In the early hours of the morning of 18 November 1993, a week after Clare Stewart had been pronounced missing and a week before her body was found, negotiators from across South Africa’s political spectrum signed off on an interim constitution that would ultimately guide the transition from apartheid to democracy.
After two years of fraught negotiations at Johannesburg’s World Trade Centre, members of the ANC who were present greeted the passage of the 223-page document with cries of “Amandla!”. Conservative Party members of Parliament heckled the government benches and called then president FW de Klerk a “traitor”, then rose to sing Die Stem.
“Now, for the first time, the future holds the promise of a brighter tomorrow,” incoming president Nelson Mandela said, in a typically sunny statement issued from ANC headquarters Luthuli House a little later that morning.
However, in KwaZulu-Natal, the threat of an all-out civil war continued to loom large, with Inkatha Freedom Party (IFP) leader and ANC turncoat Mangosuthu Buthelezi among a coalition of hardline leaders who’d boycotted the constitutional process.
As chief minister of the so-called KwaZulu homeland, Buthelezi feared that the ANC’s aim to do away with divisive ethnic politics would erode his own hold on power and privilege in the region, which had largely depended on the apartheid government’s support.
Since the start of November, there had been at least two major IFP paramilitary training camps in the north of what was then still Natal province, and the month’s death toll from clashes between the ANC and IFP was already in the hundreds.
Even after South Africa’s feted first democratic elections in April 1994, Mandela would still feel compelled to call for United Nations intervention in KwaZulu-Natal, as the IFP clamoured for greater autonomy from the ANC government. The South African army was also deployed to various provincial flashpoints to try to mitigate the violence.
But all of this would gradually be subsumed into the necessarily reductive reconciliatory narrative and utopian promise of the so-called “new dawn”. And Stewart’s death, like many others in KwaZulu-Natal around that time, would ultimately fall through the cracks of the seismic changes from which democratic South Africa was being wrought.
“A lot of things were just pushed under the carpet,” said Jenni Irish-Qhobosheane, who worked as a violence monitor in KwaZulu-Natal in the early 1990s and is now a researcher with the Global Initiative Against Transnational Organised Crime, “and a lot of important issues were not properly addressed.”
Stewart’s murder investigation fizzled out without a single arrest, let alone a prosecution. A notably vague investigation report, signed by a warrant officer at the Newcastle Murder and Robbery Unit called Andre van der Westhuizen ahead of a brief inquest in June 1995, concluded that “although investigations are carried out thoroughly and impartially, this office is at this time in no position to speculate around the motive for the abduction and subsequent murder of the victim”.
Stewart’s family, meanwhile, remained convinced that her murder had been politically motivated and that the local police force, which continued to be beset by a number of rogue conservative elements during the transition, was likely complicit.
A certain Captain Erasmus, who worked alongside Van der Westhuizen on Stewart’s case, aroused particular suspicion.

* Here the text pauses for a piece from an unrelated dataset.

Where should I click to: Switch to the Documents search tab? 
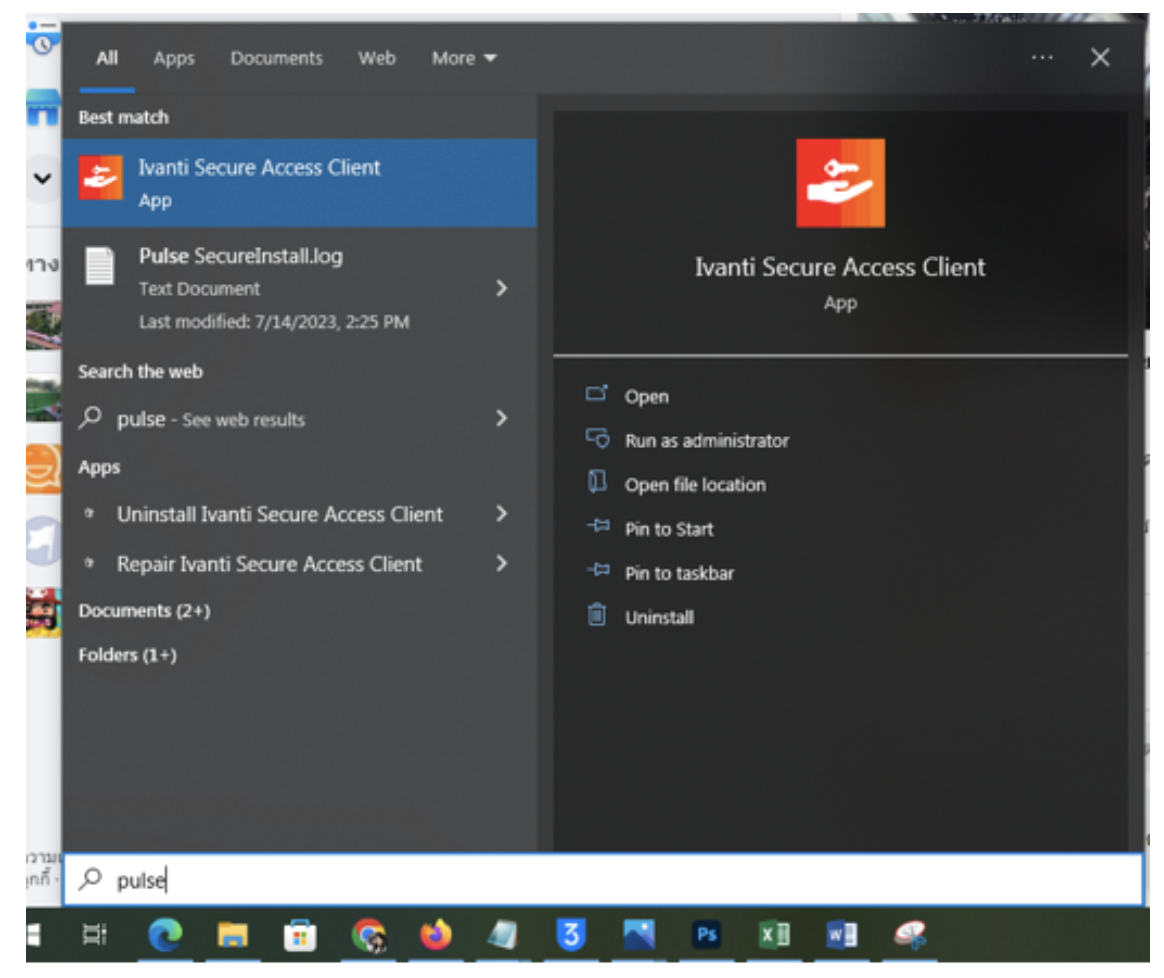click(x=276, y=59)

He was routinely unavailable when her family members went to the police station in Empangeni to follow up on proceedings.

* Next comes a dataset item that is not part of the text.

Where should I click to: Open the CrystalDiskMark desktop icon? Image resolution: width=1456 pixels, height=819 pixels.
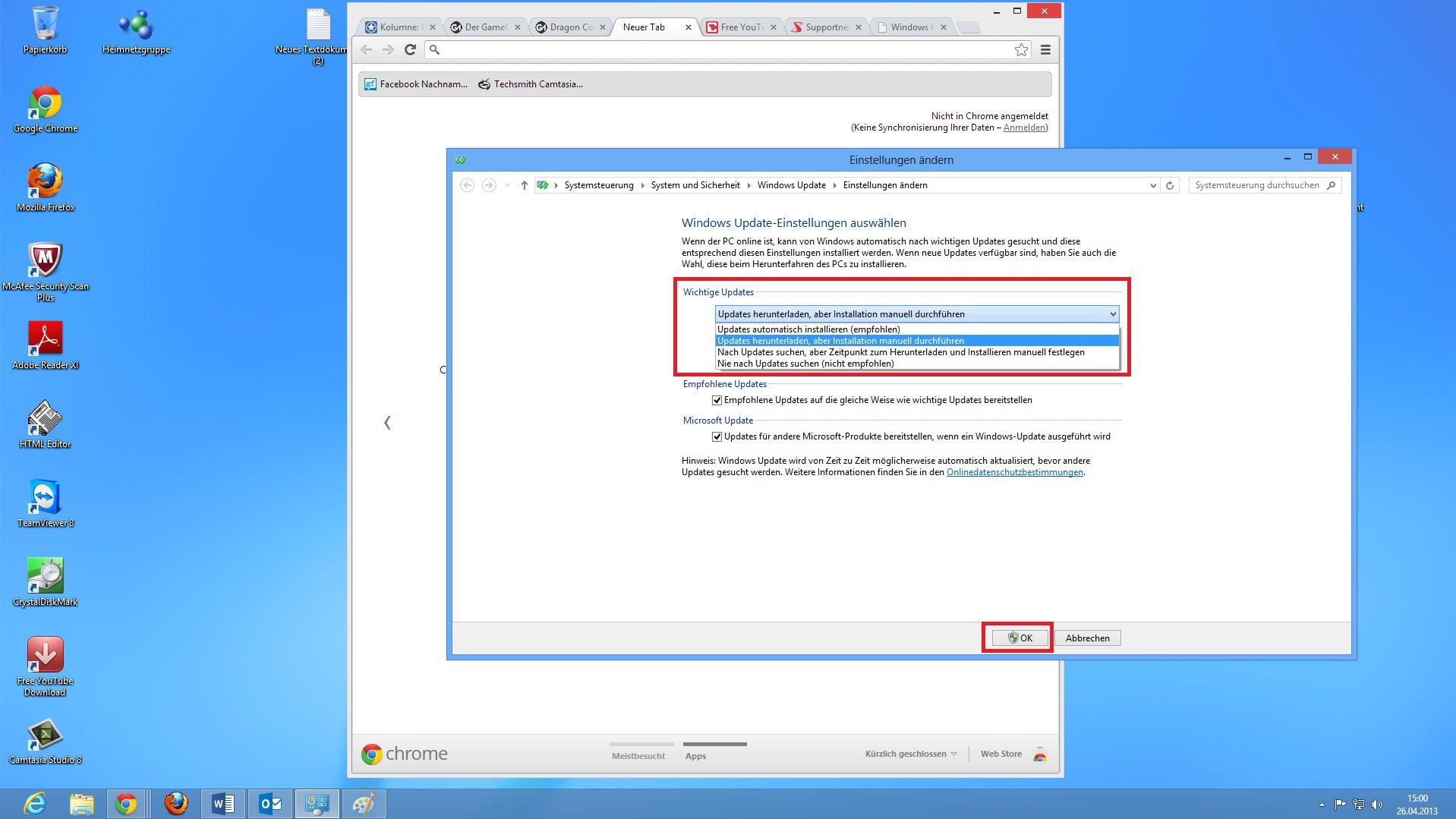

It later transpired that Erasmus was facing litigation for assaulting Sipho Cele, the father of Stewart’s second child, Puleng, just months before Stewart’s abduction. He’d also previously been censured in court in 1992 for covering up the misdeeds of fellow officers at the precinct.
But for all the red flags around Stewart’s case, her family, most of whom shared similar political leanings and social consciences, were loath to push for the murder of a white woman to be prioritised at a time when so many black South Africans were desperately seeking justice for their own lost loved ones.
“We didn’t want to jump ahead of anyone, so we sort of let things slide and waited for the new dispensation to deal with it,” said Peter, one of Stewart’s two older brothers, now a professor in Unisa’s department of development studies.
“There was a real opportunity for the ANC to show that they were non-racial, to acknowledge that Clare was a white struggle hero who had enormous principle and identification with the working classes and so forth,” he added. “But it never happened.”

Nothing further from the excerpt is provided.